[Text and item location listing]
##############################

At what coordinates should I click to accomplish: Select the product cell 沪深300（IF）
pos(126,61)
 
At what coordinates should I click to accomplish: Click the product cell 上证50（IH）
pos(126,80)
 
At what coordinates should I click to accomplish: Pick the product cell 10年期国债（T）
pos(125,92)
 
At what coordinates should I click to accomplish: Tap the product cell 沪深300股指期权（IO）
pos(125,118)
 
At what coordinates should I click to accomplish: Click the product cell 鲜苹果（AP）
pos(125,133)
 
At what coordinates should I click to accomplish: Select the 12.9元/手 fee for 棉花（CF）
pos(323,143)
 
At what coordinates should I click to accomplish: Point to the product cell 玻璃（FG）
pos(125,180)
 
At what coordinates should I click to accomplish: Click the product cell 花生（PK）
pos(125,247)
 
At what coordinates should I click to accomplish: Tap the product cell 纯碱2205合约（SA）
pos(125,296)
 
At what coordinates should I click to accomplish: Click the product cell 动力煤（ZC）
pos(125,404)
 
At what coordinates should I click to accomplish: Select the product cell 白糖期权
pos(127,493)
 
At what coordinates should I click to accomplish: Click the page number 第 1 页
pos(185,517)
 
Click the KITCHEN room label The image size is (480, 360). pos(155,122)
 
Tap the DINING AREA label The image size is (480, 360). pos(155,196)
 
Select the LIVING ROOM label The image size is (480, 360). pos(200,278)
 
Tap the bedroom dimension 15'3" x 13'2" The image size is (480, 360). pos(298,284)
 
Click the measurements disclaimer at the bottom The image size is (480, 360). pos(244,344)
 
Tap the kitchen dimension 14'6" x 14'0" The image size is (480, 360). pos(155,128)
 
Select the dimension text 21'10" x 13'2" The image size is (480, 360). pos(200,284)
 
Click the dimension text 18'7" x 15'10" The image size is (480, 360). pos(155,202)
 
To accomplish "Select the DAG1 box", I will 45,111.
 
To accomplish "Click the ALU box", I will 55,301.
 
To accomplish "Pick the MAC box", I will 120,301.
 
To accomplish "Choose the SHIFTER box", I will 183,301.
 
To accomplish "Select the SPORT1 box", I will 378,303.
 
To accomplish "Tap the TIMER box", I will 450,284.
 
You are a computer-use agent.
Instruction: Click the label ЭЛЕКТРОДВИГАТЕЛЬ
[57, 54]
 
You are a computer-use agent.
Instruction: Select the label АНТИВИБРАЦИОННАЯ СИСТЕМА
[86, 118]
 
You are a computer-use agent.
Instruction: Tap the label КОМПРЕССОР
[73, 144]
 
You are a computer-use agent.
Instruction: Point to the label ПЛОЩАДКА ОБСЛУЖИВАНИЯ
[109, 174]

##############################

WHAT YOU NEED TO DO
Reproduce the listing above word for word, keeping every line unchanged and in its original order.

ANSWER BELOW
At what coordinates should I click to accomplish: Select the product cell 沪深300（IF）
pos(126,61)
 
At what coordinates should I click to accomplish: Click the product cell 上证50（IH）
pos(126,80)
 
At what coordinates should I click to accomplish: Pick the product cell 10年期国债（T）
pos(125,92)
 
At what coordinates should I click to accomplish: Tap the product cell 沪深300股指期权（IO）
pos(125,118)
 
At what coordinates should I click to accomplish: Click the product cell 鲜苹果（AP）
pos(125,133)
 
At what coordinates should I click to accomplish: Select the 12.9元/手 fee for 棉花（CF）
pos(323,143)
 
At what coordinates should I click to accomplish: Point to the product cell 玻璃（FG）
pos(125,180)
 
At what coordinates should I click to accomplish: Click the product cell 花生（PK）
pos(125,247)
 
At what coordinates should I click to accomplish: Tap the product cell 纯碱2205合约（SA）
pos(125,296)
 
At what coordinates should I click to accomplish: Click the product cell 动力煤（ZC）
pos(125,404)
 
At what coordinates should I click to accomplish: Select the product cell 白糖期权
pos(127,493)
 
At what coordinates should I click to accomplish: Click the page number 第 1 页
pos(185,517)
 
Click the KITCHEN room label The image size is (480, 360). pos(155,122)
 
Tap the DINING AREA label The image size is (480, 360). pos(155,196)
 
Select the LIVING ROOM label The image size is (480, 360). pos(200,278)
 
Tap the bedroom dimension 15'3" x 13'2" The image size is (480, 360). pos(298,284)
 
Click the measurements disclaimer at the bottom The image size is (480, 360). pos(244,344)
 
Tap the kitchen dimension 14'6" x 14'0" The image size is (480, 360). pos(155,128)
 
Select the dimension text 21'10" x 13'2" The image size is (480, 360). pos(200,284)
 
Click the dimension text 18'7" x 15'10" The image size is (480, 360). pos(155,202)
 
To accomplish "Select the DAG1 box", I will 45,111.
 
To accomplish "Click the ALU box", I will 55,301.
 
To accomplish "Pick the MAC box", I will 120,301.
 
To accomplish "Choose the SHIFTER box", I will 183,301.
 
To accomplish "Select the SPORT1 box", I will 378,303.
 
To accomplish "Tap the TIMER box", I will 450,284.
 
You are a computer-use agent.
Instruction: Click the label ЭЛЕКТРОДВИГАТЕЛЬ
[57, 54]
 
You are a computer-use agent.
Instruction: Select the label АНТИВИБРАЦИОННАЯ СИСТЕМА
[86, 118]
 
You are a computer-use agent.
Instruction: Tap the label КОМПРЕССОР
[73, 144]
 
You are a computer-use agent.
Instruction: Point to the label ПЛОЩАДКА ОБСЛУЖИВАНИЯ
[109, 174]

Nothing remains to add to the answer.